Write out exactly the lines from the one containing "The width and height of the screenshot is (1280, 720)." through the last line of the records below, both included, and leave out any pictures.

DATA SHOWN below:

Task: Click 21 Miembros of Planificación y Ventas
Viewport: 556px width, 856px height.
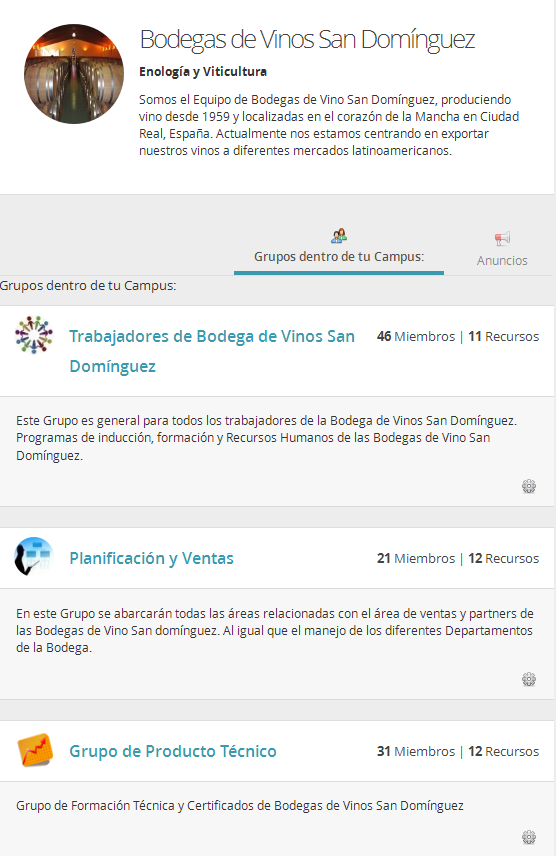Action: [416, 558]
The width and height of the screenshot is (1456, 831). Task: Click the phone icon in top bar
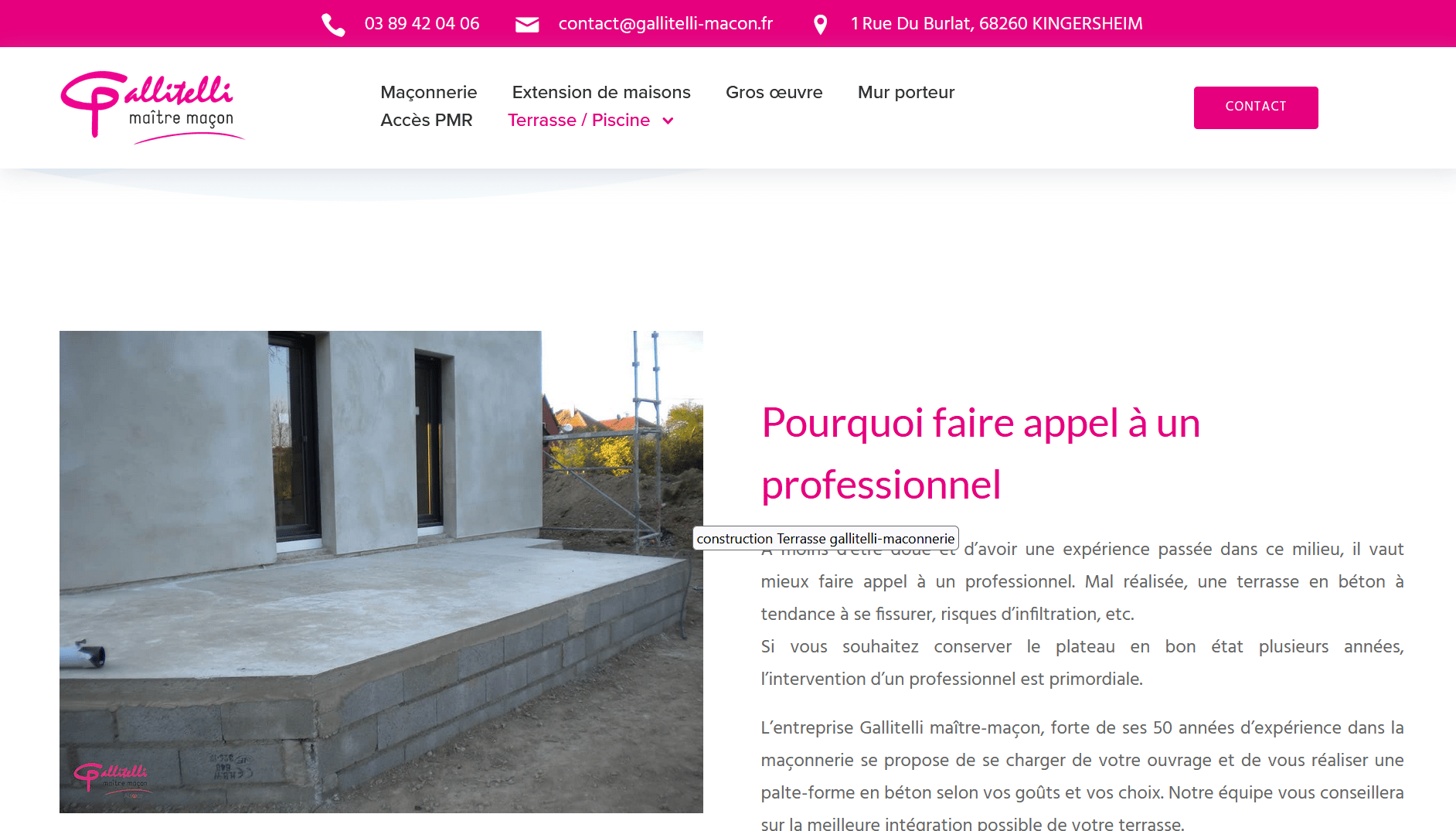333,25
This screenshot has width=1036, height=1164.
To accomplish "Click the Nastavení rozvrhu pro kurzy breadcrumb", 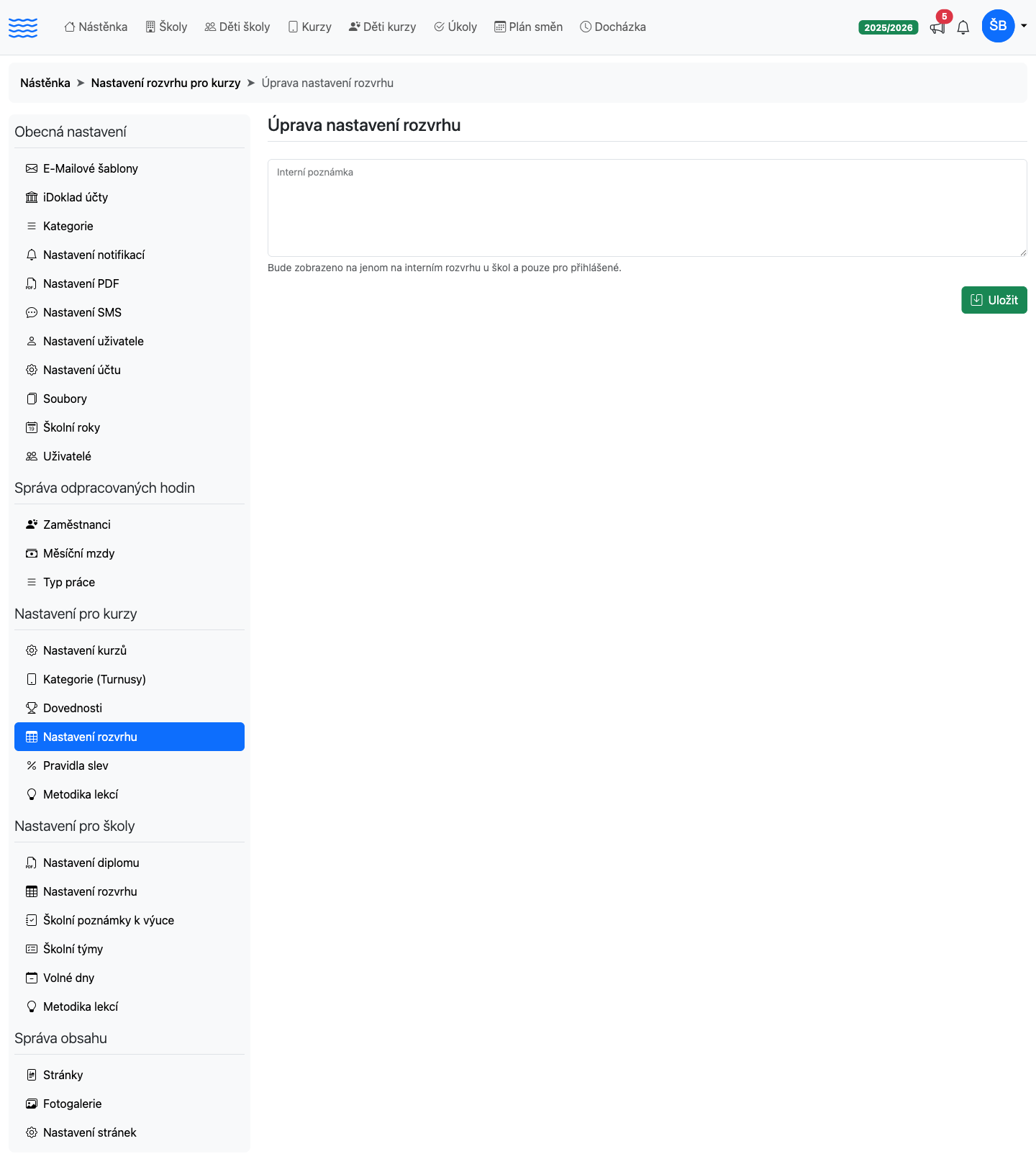I will click(165, 83).
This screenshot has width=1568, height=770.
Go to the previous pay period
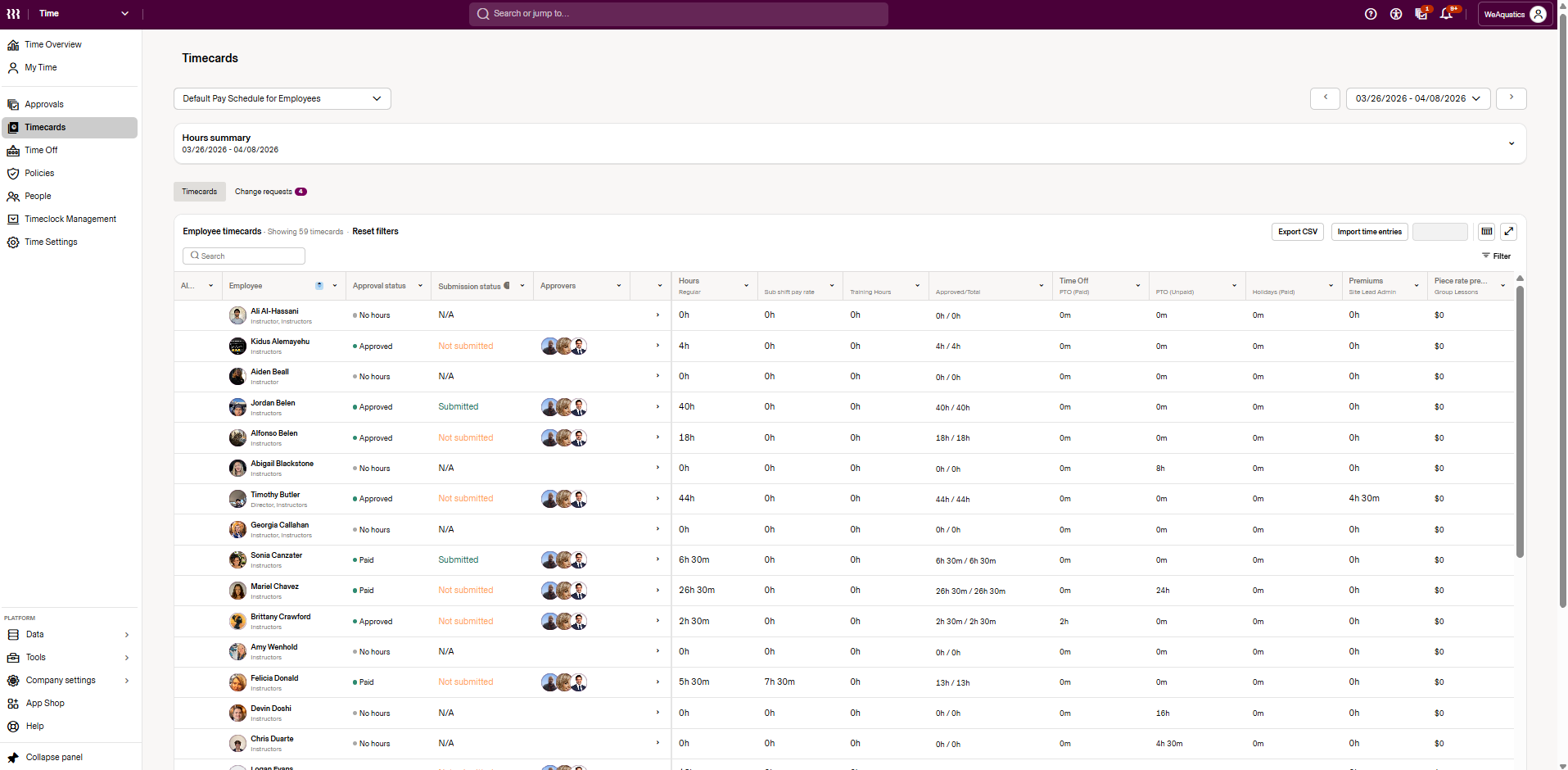(1325, 98)
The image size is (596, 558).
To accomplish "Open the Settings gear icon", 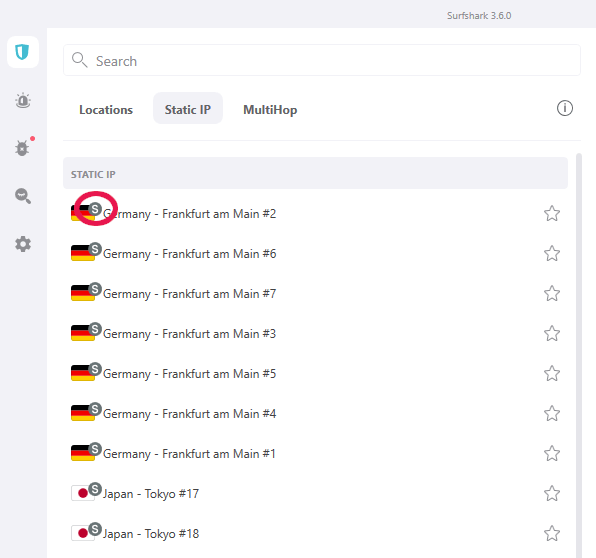I will tap(23, 244).
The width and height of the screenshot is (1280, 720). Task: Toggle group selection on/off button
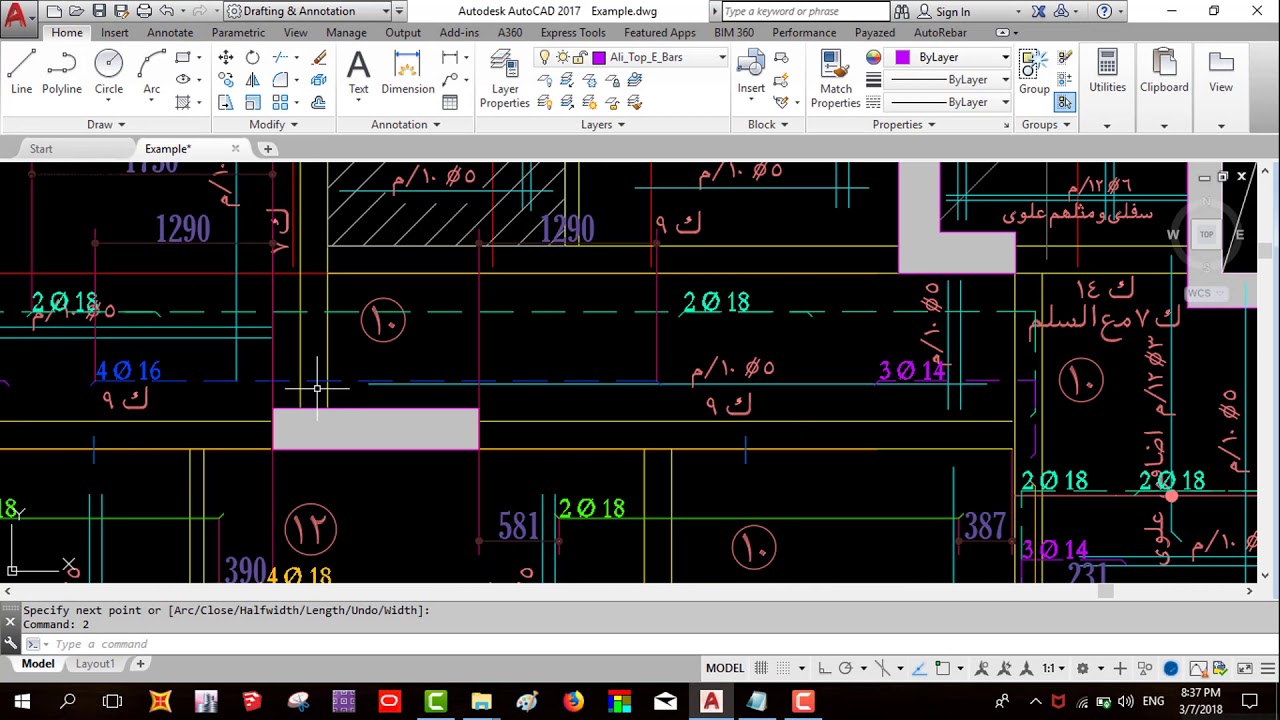click(x=1065, y=102)
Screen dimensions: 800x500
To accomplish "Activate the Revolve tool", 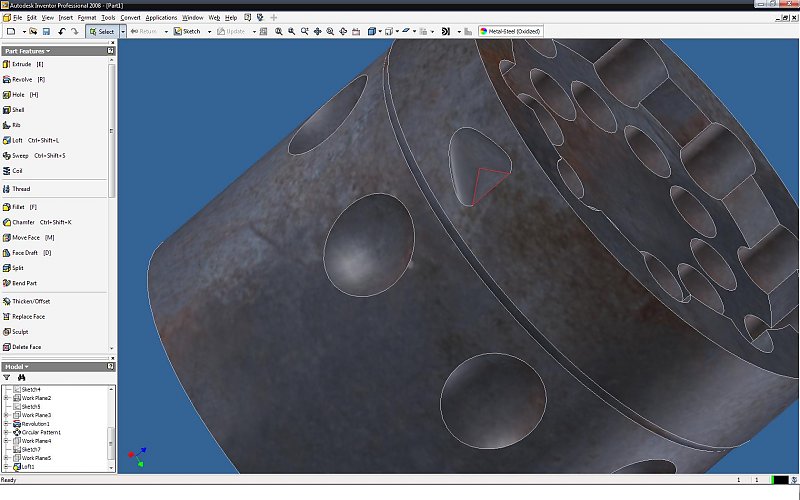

End of DATA SHOWN.

→ **RESPONSE AREA**
The width and height of the screenshot is (1280, 720). Task: Toggle group selection on/off button
click(x=1065, y=102)
Screen dimensions: 800x500
To accomplish "Activate the Revolve tool", 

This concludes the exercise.